[EXERCISE INPUT start]

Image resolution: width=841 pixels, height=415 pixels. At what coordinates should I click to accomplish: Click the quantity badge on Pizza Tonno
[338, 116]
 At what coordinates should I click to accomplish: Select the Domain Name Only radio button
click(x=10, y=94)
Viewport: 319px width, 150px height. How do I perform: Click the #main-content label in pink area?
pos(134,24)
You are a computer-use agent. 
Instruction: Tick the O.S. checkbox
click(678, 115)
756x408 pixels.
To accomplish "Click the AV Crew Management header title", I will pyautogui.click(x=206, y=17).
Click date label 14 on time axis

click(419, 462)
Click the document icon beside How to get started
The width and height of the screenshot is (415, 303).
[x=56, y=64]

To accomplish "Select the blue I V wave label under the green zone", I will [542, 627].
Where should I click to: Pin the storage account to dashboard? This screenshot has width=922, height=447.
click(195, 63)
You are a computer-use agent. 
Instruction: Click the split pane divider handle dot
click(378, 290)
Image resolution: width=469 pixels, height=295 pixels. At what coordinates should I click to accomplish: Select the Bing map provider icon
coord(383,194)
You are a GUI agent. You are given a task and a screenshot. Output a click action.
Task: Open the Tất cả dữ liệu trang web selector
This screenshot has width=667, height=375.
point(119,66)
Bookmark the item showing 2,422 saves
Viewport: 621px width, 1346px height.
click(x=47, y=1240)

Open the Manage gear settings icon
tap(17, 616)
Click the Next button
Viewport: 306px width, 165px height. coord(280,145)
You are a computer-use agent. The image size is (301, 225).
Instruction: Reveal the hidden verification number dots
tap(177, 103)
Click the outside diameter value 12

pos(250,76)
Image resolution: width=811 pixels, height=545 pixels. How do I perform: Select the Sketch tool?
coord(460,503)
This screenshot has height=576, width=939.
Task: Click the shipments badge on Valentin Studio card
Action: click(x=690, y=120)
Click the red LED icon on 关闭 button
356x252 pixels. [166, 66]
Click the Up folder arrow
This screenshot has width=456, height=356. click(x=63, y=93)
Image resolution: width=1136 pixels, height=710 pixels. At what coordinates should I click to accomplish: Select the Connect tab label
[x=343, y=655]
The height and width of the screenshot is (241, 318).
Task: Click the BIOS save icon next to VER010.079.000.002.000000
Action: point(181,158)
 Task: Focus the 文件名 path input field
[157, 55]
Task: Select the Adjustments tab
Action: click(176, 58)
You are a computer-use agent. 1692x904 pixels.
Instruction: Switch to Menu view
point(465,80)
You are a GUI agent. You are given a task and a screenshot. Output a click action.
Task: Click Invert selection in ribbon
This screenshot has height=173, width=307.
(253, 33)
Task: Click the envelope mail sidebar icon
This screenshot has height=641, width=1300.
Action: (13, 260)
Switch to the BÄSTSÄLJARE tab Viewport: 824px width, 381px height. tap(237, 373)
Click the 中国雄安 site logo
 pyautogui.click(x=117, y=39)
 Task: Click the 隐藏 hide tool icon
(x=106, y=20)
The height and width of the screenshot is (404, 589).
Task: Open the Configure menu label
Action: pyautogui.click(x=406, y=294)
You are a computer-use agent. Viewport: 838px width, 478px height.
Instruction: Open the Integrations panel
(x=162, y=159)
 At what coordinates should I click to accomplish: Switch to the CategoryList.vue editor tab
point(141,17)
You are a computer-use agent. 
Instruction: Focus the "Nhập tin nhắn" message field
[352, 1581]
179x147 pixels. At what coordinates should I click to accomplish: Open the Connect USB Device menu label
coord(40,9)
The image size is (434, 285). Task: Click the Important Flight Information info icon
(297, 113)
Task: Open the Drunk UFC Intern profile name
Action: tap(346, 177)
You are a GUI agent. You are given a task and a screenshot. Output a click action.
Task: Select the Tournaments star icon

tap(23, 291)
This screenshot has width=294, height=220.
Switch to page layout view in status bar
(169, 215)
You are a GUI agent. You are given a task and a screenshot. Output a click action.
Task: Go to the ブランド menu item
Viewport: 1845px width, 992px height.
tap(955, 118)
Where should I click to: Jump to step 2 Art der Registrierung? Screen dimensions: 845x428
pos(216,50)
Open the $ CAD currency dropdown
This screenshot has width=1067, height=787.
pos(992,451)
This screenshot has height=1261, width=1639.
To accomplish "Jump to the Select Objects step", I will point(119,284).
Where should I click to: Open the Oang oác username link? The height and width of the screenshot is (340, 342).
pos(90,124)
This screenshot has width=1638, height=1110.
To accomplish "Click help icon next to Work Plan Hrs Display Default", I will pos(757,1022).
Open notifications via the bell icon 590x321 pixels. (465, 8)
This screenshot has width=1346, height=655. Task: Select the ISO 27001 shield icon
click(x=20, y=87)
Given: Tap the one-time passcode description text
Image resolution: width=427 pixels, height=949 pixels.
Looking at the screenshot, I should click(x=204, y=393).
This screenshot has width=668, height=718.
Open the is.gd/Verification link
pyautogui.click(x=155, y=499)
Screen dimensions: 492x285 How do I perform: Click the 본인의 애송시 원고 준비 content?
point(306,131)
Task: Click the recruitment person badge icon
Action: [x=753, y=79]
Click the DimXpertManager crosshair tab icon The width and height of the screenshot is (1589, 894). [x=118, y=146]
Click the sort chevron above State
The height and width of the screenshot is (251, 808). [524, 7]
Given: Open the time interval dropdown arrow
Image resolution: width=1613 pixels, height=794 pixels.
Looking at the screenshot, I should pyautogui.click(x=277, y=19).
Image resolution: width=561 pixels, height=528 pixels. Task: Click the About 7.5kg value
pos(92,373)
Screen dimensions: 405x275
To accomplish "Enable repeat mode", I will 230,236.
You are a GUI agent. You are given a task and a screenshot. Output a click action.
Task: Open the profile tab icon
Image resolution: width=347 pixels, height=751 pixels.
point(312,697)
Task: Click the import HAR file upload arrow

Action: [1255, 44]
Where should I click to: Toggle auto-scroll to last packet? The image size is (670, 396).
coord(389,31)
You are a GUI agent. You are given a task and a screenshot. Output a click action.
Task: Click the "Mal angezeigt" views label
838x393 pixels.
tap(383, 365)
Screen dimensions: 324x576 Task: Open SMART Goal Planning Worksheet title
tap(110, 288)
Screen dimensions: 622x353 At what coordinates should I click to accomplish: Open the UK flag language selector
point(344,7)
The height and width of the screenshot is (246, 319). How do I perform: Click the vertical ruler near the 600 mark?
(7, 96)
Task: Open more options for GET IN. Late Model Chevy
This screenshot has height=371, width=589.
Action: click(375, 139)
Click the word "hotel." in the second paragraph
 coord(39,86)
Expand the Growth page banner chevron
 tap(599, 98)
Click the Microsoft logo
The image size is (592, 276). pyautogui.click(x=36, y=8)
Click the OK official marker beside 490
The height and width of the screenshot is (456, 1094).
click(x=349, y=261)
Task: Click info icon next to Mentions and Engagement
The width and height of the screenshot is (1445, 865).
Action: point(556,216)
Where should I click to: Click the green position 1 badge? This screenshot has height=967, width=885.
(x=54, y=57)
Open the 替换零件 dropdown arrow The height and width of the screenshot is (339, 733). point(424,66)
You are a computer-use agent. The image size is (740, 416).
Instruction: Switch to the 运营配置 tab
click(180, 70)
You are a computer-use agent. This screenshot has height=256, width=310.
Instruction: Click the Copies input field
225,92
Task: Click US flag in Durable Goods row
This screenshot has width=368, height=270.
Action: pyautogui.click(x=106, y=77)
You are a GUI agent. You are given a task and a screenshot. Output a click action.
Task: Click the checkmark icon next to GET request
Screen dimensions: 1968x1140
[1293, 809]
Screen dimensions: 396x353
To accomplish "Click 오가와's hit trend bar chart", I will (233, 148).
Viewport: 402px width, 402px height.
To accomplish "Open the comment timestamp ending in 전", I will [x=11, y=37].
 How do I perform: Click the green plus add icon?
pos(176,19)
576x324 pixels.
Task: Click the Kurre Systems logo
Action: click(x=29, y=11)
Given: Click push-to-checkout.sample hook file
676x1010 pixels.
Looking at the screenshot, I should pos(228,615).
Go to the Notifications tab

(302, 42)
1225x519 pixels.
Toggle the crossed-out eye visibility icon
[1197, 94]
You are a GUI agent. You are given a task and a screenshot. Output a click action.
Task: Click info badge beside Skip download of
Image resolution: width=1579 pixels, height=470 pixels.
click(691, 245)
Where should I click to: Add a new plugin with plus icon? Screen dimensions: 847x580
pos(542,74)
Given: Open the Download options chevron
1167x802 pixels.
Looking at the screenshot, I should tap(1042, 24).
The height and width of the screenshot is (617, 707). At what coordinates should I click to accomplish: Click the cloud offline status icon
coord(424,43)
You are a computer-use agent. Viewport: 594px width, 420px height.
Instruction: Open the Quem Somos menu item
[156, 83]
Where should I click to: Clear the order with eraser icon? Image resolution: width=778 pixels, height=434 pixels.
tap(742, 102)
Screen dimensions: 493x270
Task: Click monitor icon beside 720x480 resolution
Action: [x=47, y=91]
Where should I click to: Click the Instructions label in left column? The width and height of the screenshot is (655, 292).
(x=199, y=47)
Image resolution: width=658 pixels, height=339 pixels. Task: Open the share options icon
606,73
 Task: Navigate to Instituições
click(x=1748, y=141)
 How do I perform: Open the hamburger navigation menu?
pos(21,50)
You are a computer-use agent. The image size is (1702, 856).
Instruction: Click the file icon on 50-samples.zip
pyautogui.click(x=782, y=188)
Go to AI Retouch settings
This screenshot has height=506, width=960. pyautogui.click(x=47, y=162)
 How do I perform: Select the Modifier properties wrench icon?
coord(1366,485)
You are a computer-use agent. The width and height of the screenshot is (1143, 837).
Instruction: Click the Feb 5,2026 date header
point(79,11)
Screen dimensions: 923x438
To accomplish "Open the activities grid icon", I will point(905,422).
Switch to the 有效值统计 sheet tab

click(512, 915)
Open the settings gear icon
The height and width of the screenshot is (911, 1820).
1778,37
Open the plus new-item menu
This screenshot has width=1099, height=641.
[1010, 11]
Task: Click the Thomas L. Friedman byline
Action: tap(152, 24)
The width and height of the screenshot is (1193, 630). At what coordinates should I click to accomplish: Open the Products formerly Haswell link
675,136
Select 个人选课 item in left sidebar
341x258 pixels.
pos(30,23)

[EXERCISE INPUT end]

*GIVEN EXERCISE*:
Reproduce the lines verbatim, from the line containing "756x408 pixels." through the line containing "pos(250,76)", inclusive.

*ANSWER TO THIS TASK*:
756x408 pixels.
To accomplish "Click the AV Crew Management header title", I will pyautogui.click(x=206, y=17).
Click date label 14 on time axis

click(419, 462)
Click the document icon beside How to get started
The width and height of the screenshot is (415, 303).
[x=56, y=64]

To accomplish "Select the blue I V wave label under the green zone", I will [542, 627].
Where should I click to: Pin the storage account to dashboard? This screenshot has width=922, height=447.
click(195, 63)
You are a computer-use agent. 
Instruction: Click the split pane divider handle dot
click(378, 290)
Image resolution: width=469 pixels, height=295 pixels. At what coordinates should I click to accomplish: Select the Bing map provider icon
coord(383,194)
You are a GUI agent. You are given a task and a screenshot. Output a click action.
Task: Open the Tất cả dữ liệu trang web selector
This screenshot has width=667, height=375.
point(119,66)
Bookmark the item showing 2,422 saves
Viewport: 621px width, 1346px height.
click(x=47, y=1240)

Open the Manage gear settings icon
tap(17, 616)
Click the Next button
Viewport: 306px width, 165px height. coord(280,145)
You are a computer-use agent. The image size is (301, 225).
Instruction: Reveal the hidden verification number dots
tap(177, 103)
Click the outside diameter value 12

pos(250,76)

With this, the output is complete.